Reach out to social supports or talk to a professional. There is nothing more calming than spending quality time with another human being who makes you feel safe and understood. In fact, face-to-face interaction triggers a cascade of hormones that counteracts the body’s defensive “fight-or-flight” response. It’s nature’s natural stress relieve.
Establish Boundaries Between Work and Personal Time
Learn to Say No
Simple, but effective. Where a ‘no’ is the appropriate response, say it without guilt. ‘No’ also doesn’t have to be a decline, it can also be a ‘negotiation opportunity’, e.g. “I can’t do that now, but I can fit it in next week”.
Set an End Time
Decide a time that you will be done with work for the day and do your best to commit to holding your boundary. Remember, some things can wait until morning. It’s okay to prioritize your time at home or with your family.

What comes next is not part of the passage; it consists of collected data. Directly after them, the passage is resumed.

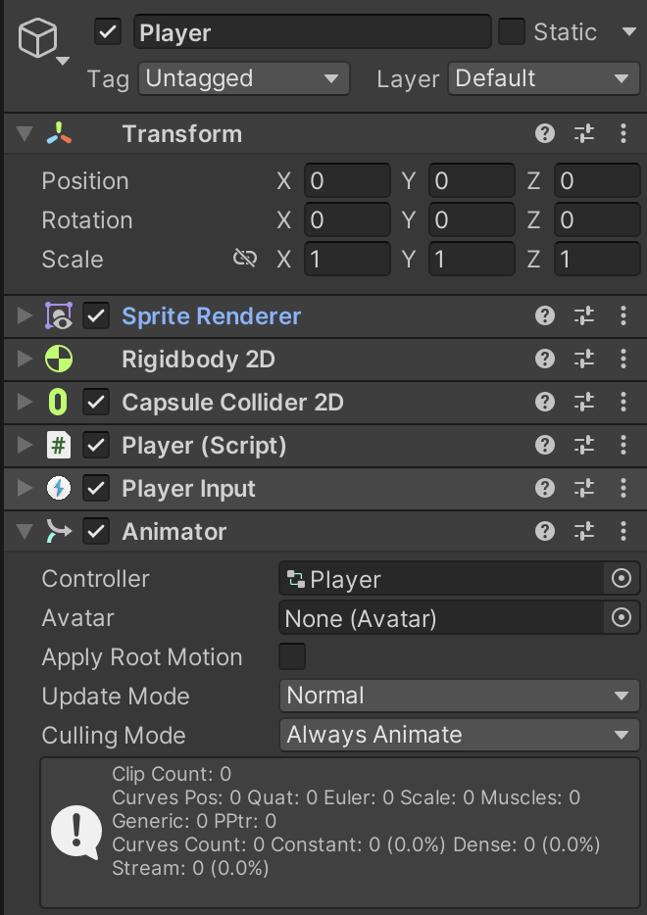
Task: Open presets for the Sprite Renderer component
Action: [x=584, y=315]
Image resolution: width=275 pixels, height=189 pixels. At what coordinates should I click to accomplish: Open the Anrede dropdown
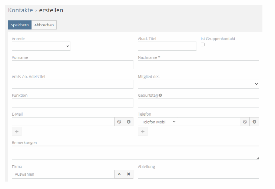pos(41,46)
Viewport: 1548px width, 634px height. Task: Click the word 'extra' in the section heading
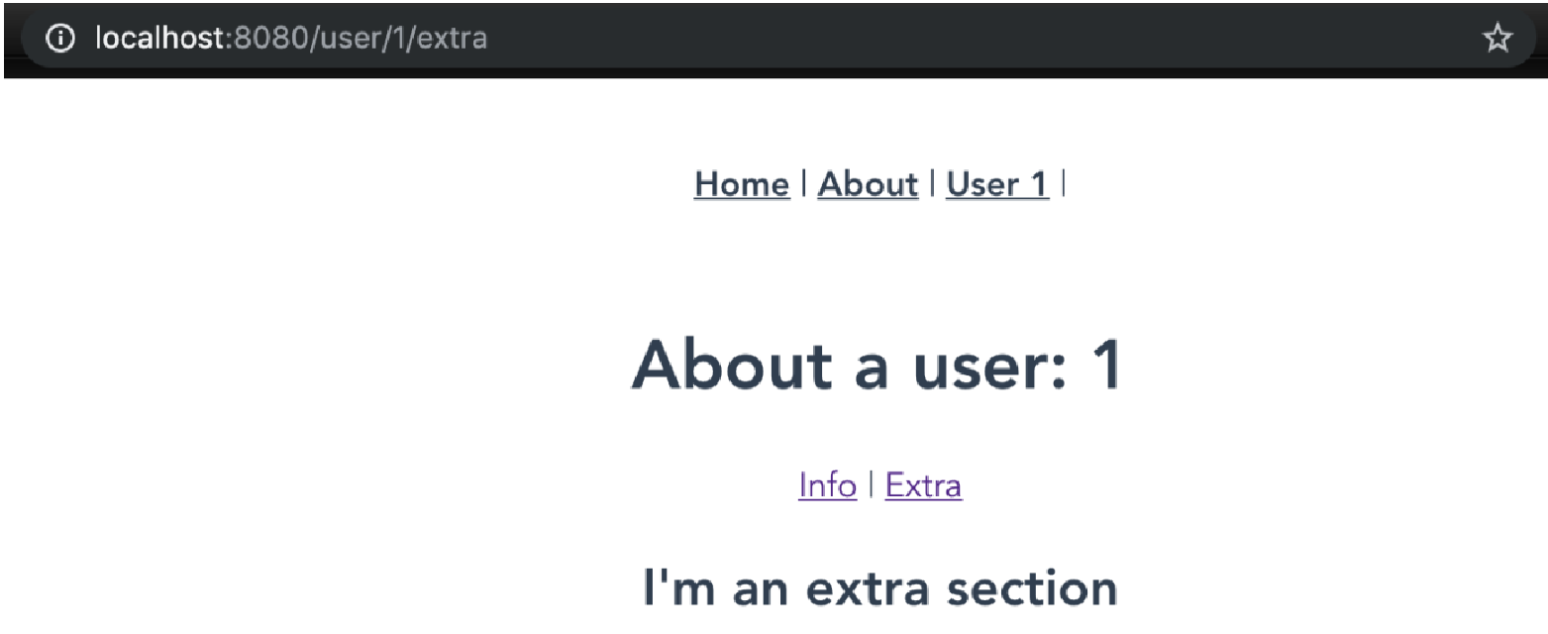click(x=867, y=589)
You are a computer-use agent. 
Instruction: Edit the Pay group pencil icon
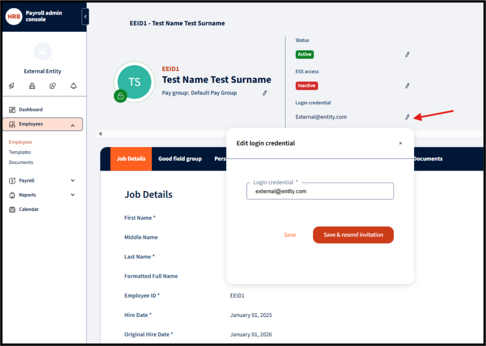coord(265,93)
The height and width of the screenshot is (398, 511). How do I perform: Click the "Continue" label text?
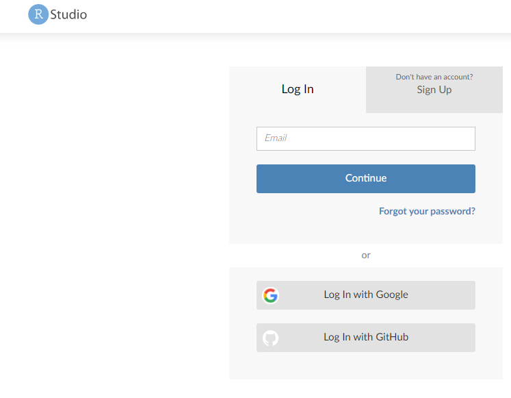click(366, 178)
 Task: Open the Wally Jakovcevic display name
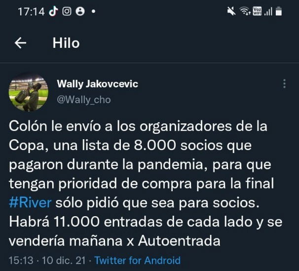(97, 84)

Disconnect from Technology
Decide a time that works for you to not answer unnecessary phone calls, texts, or emails. Disengage from social media.
Take Time to Recharge
Take Breaks
Taking breaks away from a stressful task can help you stay calm. Working in 90-minute cycles with breaks in-between can help optimize productivity and can help you shorten the time it takes to complete a task.
If you notice you are getting frustrated, irritable, or upset that something is not working out how you would like, take a break. Step away. For your horse’s sake and your own, sometimes you just need a few minutes to regroup, take a breath, and then come back centered, focus, and calm.
Use Music
Music can also be a reminder to take breaks. Make a playlist that lasts for approximately 1 hour, once the music stops, take a moment away from what you're doing.
Engage in interests and hobbies that align with your values - Take a break for self-care, spend time doing other activities that you enjoy or that are calming that will help to refuel your mental well-being "bucket". When the tank runs low, it's important to refuel so you have more capacity to face other challenges without getting burnt out.